Énoncé du problème: Dans la chronique sur la poésie et l'héritage des temps modernes, que peuvent se contenter de lire les lecteurs pressés ?

La Lettre des TQR # 6 du 12 septembre 2024 s’ouvrait ainsi : « Dans les TQR, certaines contributions ne sont ni des interventions dans le champ de l’actualité, ni des études contribuant à des champs d’expertise spécialisés, [et] peuvent […] ne pas se trouver, par rapport à la question de l’héritage des temps modernes, dans un rapport thématique évident […]. Ainsi des chroniques de Pierre Vinclair… » Il n’y a aucun rappel à l’ordre, je le sais bien, dans cette manière de présenter les choses ; je voudrais tout de même saisir la balle au bond et décrire l’objet de mes chroniques de façon suffisamment explicite pour que soit levée l’ambiguïté de leur relation à la question générale qui occupe les TQR (pour autant que je la comprenne). Je propose donc aujourd’hui à la fois d’expliquer pourquoi je ne l’ai pas fait jusque-là (par exemple sous la forme d’un manifeste qui dirait : « Voilà comment la poésie devra être à l’avenir, pour proprement “hériter des temps modernes’’ ! ») et de soumettre enfin à l’impatience des lecteurs quelques propositions qui pourraient directement les intéresser. S’ils sont pressés, ils pourront se contenter de lire les phrases en caractères gras.
1) Je ressens une gêne vis-à-vis de la posture volontariste que sont tentés d’adopter certains, disant : maintenant, nous avons compris le problème et tout ça (ce « tout ça » vise « la modernité », ou « l’ontologie naturaliste », bref le complexe idéologico-pratique qui en nous faisant imaginer que nous étions à part, nous a mis dans cette situation épouvantable — et surtout épouvantable pour les autres), c’est fini ! Car on ne change pas d’« imaginaire ontologique » comme de chemises. Si prendre conscience de ce que nous croyons permet en effet de l’objectiver, cela ne signifie pourtant pas que nous ne le croyions plus, ni que nous soyons capables de croire autre chose — de croire ce que nous voudrions croire, ce qu’il faudrait croire pour que tout s’arrange.
Seuls les modernes (si je comprends ce que ce terme désigne ; on pourrait dire aussi « les cartésiens ») croient qu’ils croient ce qu’ils veulent croire (c’est-à-dire, pensent pouvoir décider du contenu de leur pensée). Décréter ce qu’il faudrait faire pour que telle ou telle pratique (par exemple, la poésie) soit à la hauteur de ce que nous devons collectivement affronter, me semblerait pour le coup une démarche « hors-sol » — ne prenant pas en compte d’où nous venons, de quelle histoire nous sommes les héritiers et où nous pouvons emmener cette histoire en fonction des réserves de possibles que nous y décelons. Méfions-nous donc des manifestes « double-clic » (comme dirait Latour) qui fanfaronneraient sur le mode Y a plus qu’à (ne plus être modernes), et — première proposition — attachons-nous d’abord à décrire notre sol.

Liste:
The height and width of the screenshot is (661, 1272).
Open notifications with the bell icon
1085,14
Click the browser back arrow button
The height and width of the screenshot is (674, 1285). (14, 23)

Réponse complète: Les phrases en caractères gras.